● **WHAT YOU WILL DO**: Please copy the block diagonal partitioning text from "In part 1 of" up to and including "original post on multiplying block matrices.", substituting "partition vector" for "partitioning vector".

● **SOURCE DOCUMENT**:
___
Partitioning a matrix into block diagonal form, part 2

In part 1 of this series I outlined an informal method to partition a square matrix into block diagonal form. In this post I provide a formal description of such a method, applicable to any $n$ by $n$ square matrix. In doing this I use the concept of a partitioning vector introduced in my original post on multiplying block matrices.

(Note that it’s possible that a better approach to partitioning exists, not to mention better notation. However this is the best I’ve been able to come up with.)

Let $A$ be an $n$ by $n$ matrix. Following the discussion in my original post, we can divide the $n$ rows and $n$ columns of $A$ into $q$ partitions, where $1 \le q \le n$ , using a vector $u$ of nonnegative integer values defined as follows:

$u = \begin{bmatrix} u_1&u_2&\cdots&u_{q+1} \end{bmatrix}$

$u_1 = 0, u_{q+1} = n$

$u_i < u_{i+1} \text{ for } 1 \le i \le q$

where $u_i + 1$ is the first row and column in the $i^{th}$ partition, $u_{i+1}$ is the last row and column in the $i^{th}$ partition, and $u_{i+1} - u_i \ge 1$ is the number of rows and columns in the $i^{th}$ partition.

We then define $q^2$ submatrices of $A$ , with a given submatrix defined in terms of the entries of $A$ as follows:

$A_{\alpha \beta} = \begin{bmatrix} a_{u_\alpha+1, u_\beta+1}&a_{u_\alpha+1,u_\beta + 2}&\cdots&a_{u_\alpha+1,u_{\beta+1}} \\ a_{u_\alpha+2, u_\beta+1}&a_{u_\alpha+2,u_\beta+2}&\cdots&a_{u_\alpha+2,u_{\beta+1}} \\ \vdots&\vdots&\ddots&\vdots \\ a_{u_{\alpha+1}, u_\beta+1}&a_{u_{\alpha+1},u_\beta+2}&\cdots&a_{u_{\alpha+1},u_{\beta+1}} \end{bmatrix}$

so that the $(i, j)$ entry of $A_{\alpha \beta}$ has the value $(A_{\alpha \beta})_{ij} = a_{u_\alpha+i,u_\beta+j}$ .

When $q = 1$ we have $u = \begin{bmatrix} 0&n \end{bmatrix}$ and $A = A_{11}$ . When $q = n$ we have $u = \begin{bmatrix} 0&1&\cdots&n \end{bmatrix}$ so that $u_i = i-1, u_j = j-1$ and $A_{\alpha \beta} = \begin{bmatrix} a_{\alpha \beta} \end{bmatrix}$ . (For a more detailed discussion of why this is so please see the previous post on multiplying block matrices.)
___
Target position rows
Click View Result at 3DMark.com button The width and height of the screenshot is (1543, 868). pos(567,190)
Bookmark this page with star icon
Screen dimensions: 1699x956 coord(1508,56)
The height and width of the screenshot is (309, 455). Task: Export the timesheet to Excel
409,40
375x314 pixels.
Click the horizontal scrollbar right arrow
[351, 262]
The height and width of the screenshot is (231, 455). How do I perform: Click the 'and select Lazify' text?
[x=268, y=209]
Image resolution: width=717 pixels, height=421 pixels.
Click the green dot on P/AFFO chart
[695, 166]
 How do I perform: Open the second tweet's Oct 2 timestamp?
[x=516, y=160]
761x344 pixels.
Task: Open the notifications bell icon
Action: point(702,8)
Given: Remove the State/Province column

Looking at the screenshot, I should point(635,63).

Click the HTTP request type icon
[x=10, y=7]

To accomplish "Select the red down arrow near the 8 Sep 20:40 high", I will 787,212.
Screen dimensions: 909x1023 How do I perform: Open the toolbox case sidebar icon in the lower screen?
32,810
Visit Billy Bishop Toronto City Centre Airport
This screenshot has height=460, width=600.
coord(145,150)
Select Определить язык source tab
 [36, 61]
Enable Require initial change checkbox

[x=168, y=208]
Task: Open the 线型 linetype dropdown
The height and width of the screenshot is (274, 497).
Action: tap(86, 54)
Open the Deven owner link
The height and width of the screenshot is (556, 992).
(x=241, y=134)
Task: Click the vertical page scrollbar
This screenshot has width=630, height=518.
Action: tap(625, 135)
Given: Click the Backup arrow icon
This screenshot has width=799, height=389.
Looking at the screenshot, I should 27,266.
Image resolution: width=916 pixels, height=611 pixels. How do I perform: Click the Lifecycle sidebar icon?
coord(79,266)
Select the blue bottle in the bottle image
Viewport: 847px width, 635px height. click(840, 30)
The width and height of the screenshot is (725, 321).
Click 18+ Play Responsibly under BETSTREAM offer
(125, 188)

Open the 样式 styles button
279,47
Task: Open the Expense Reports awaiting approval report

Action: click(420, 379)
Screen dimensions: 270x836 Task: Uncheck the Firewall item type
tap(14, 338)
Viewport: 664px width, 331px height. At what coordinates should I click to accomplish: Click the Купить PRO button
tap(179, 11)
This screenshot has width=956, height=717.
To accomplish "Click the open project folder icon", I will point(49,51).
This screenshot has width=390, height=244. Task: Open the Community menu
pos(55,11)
___
● **WRITTEN SOLUTION**:
In part 1 of this series I outlined an informal method to partition a square matrix into block diagonal form. In this post I provide a formal description of such a method, applicable to any $n$ by $n$ square matrix. In doing this I use the concept of a partition vector introduced in my original post on multiplying block matrices.